Factors associated with CV mortality included CAD, protease inhibitor use, immunosuppression and pulmonary artery systolic pressure. Protease inhibitor therapy increased the risk for CV mortality by twofold.

“Further research is needed to determine whether [protease inhibitor]-based regimens, either individual regimens or as a class effect, contribute pathophysiologically to processes leading to worse outcomes in HF (eg, myocardial fat and fibrosis) and whether these findings can be replicated in prospective cohorts,” Alvi and colleagues wrote.

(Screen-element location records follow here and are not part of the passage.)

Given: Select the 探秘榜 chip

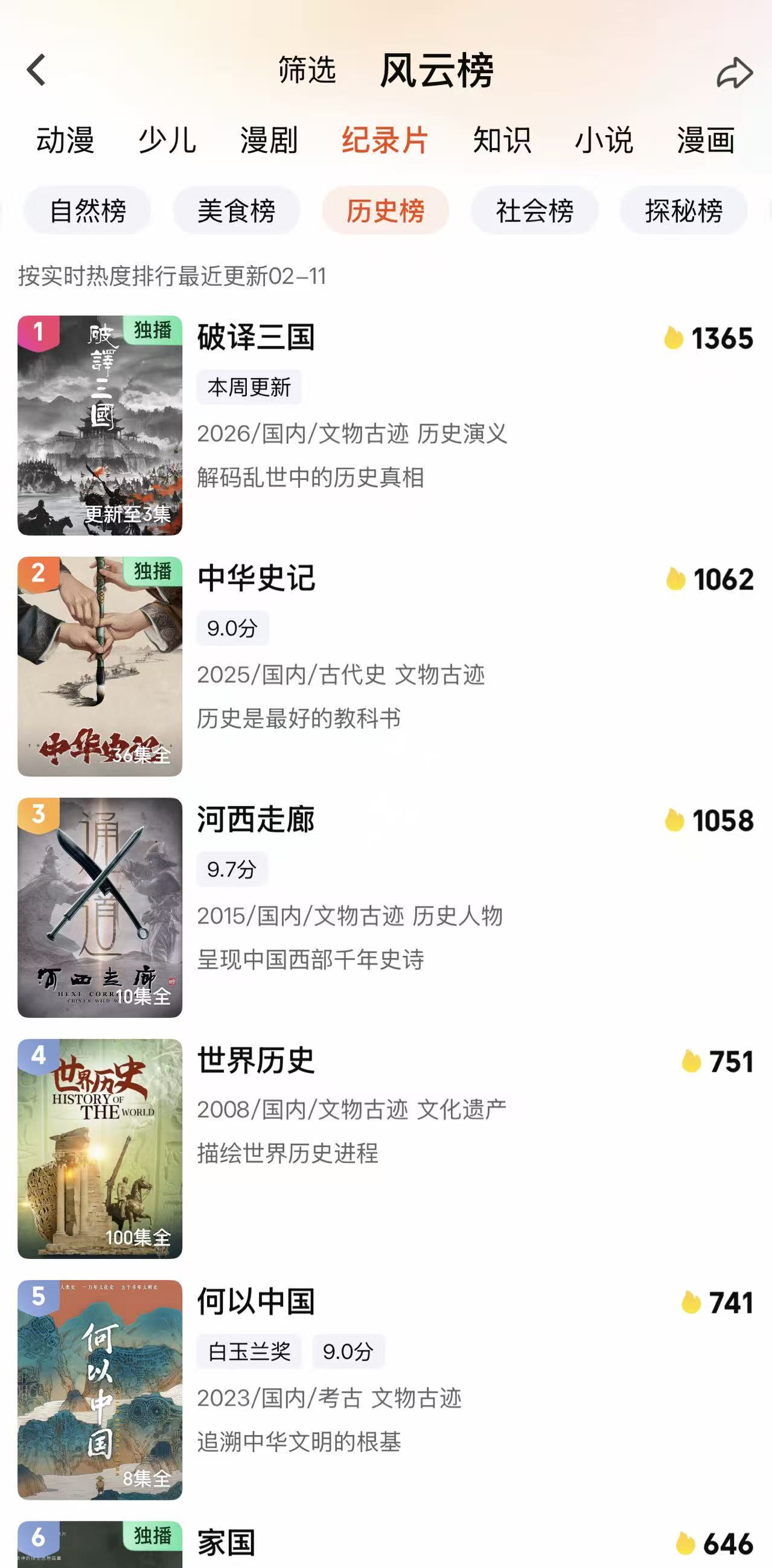Looking at the screenshot, I should click(x=683, y=211).
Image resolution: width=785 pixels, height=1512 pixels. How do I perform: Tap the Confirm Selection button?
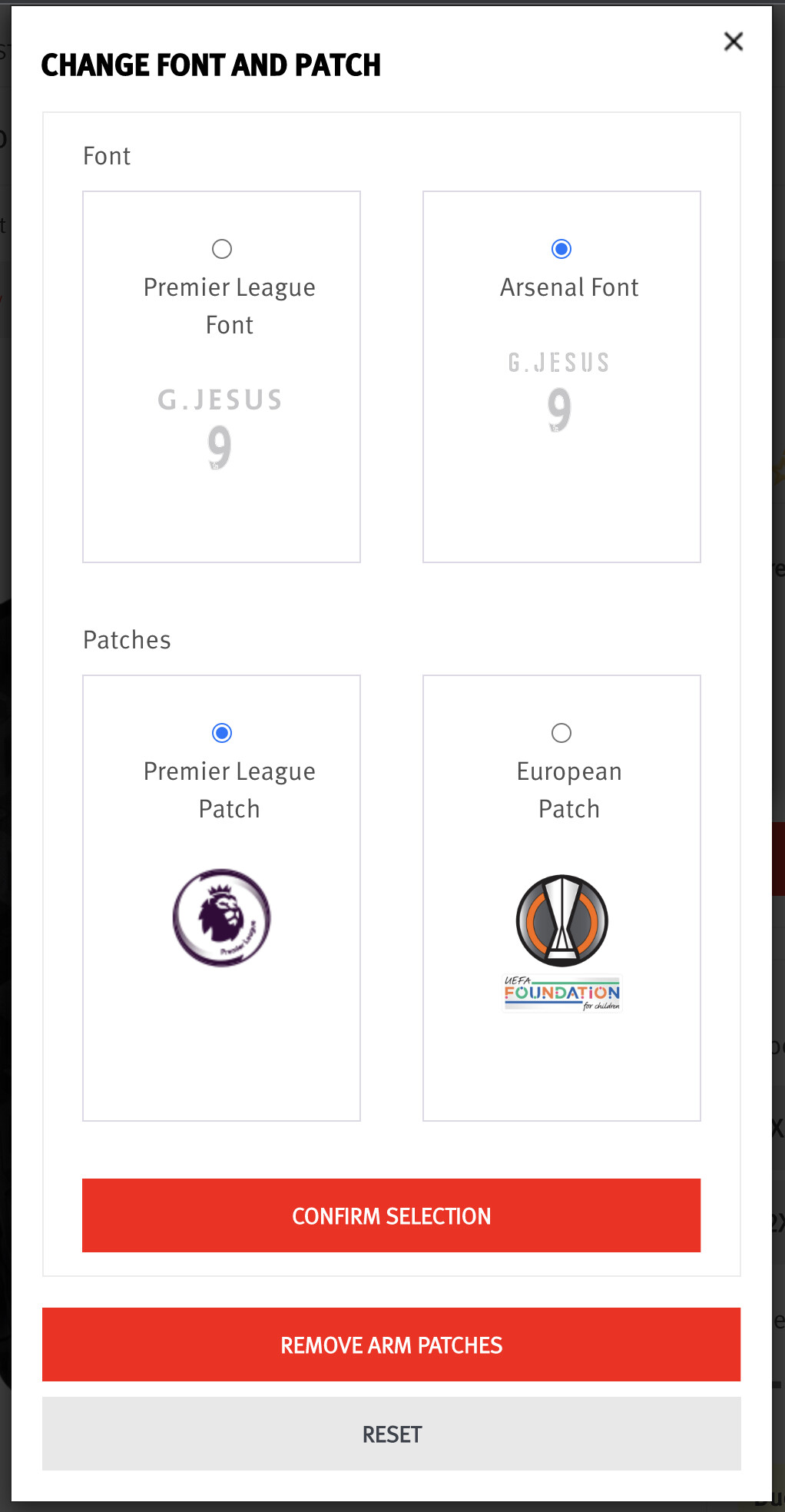coord(391,1215)
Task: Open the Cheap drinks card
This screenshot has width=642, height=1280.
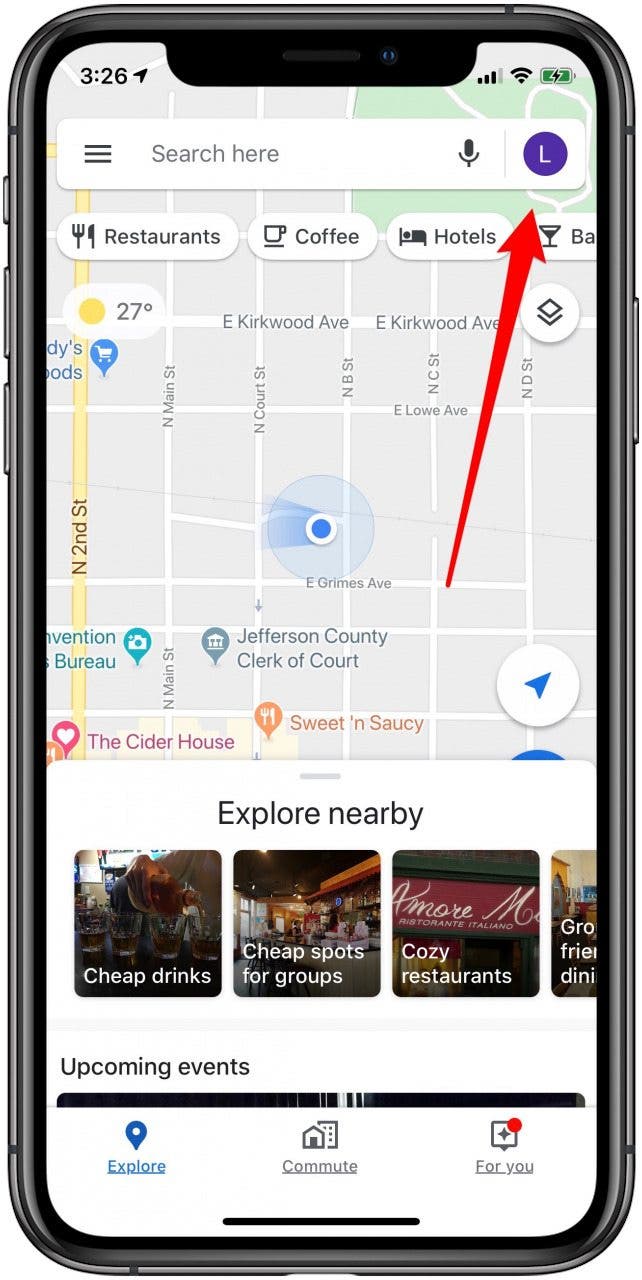Action: (x=148, y=923)
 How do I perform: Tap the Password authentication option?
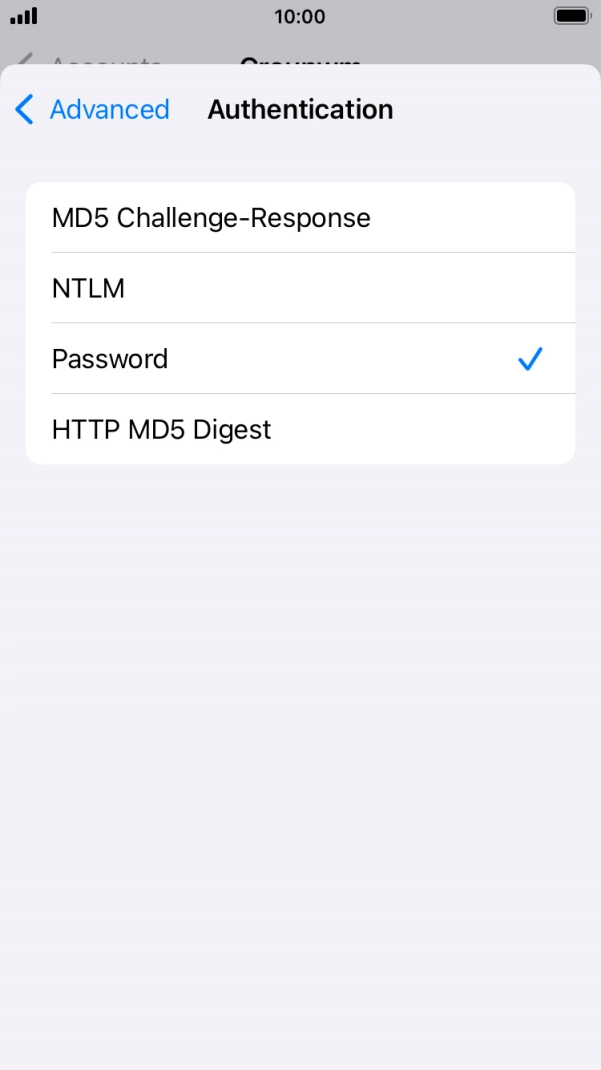click(x=300, y=359)
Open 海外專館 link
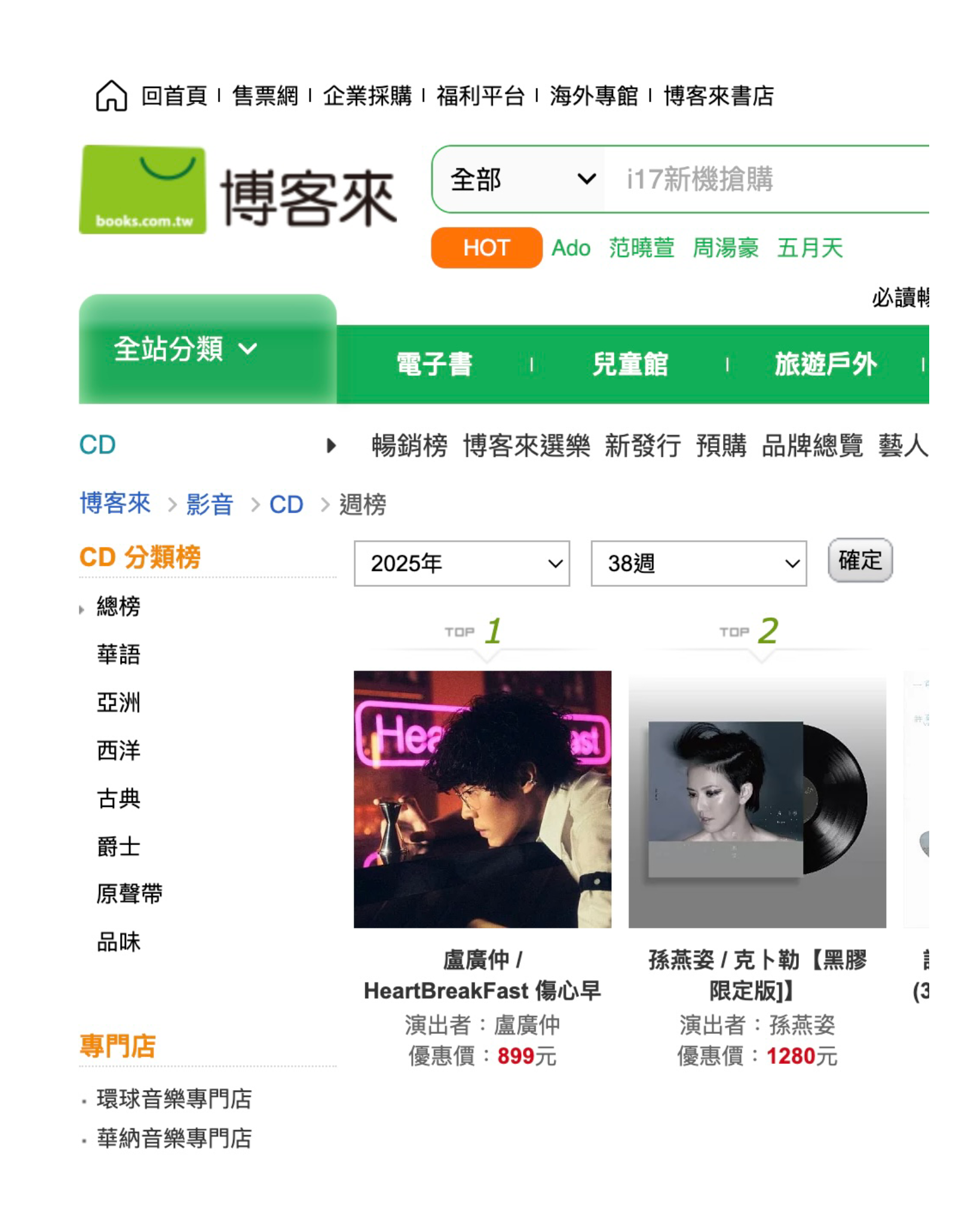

“Data on medication adherence and viral suppression should be carefully collected because not only is medication adherence an important predictor of health outcomes among [persons with] HIV, but also differences by drug class may serve as important confounders for cardiovascular endpoints,” Robert S. Rosenson, MD, director of cardiometabolic disorders at Icahn School of Medicine at Mount Sinai, and Rupert Kaul, MD, PhD, professor at University of Toronto, wrote in a related editorial. – by Darlene Dobkowski

Disclosures: Alvi reports he received support from NIH/NHLBI. Neilan reports he received support from the Kohlberg Foundation, an American Heart Association Fellow to Faculty Award, NIH/NHLBI and NIH/Harvard Center for AIDS Research and served on the advisory board for Takeda. Rosenson and Kaul report no relevant financial disclosures. Please see the study for all other authors’ relevant financial disclosures.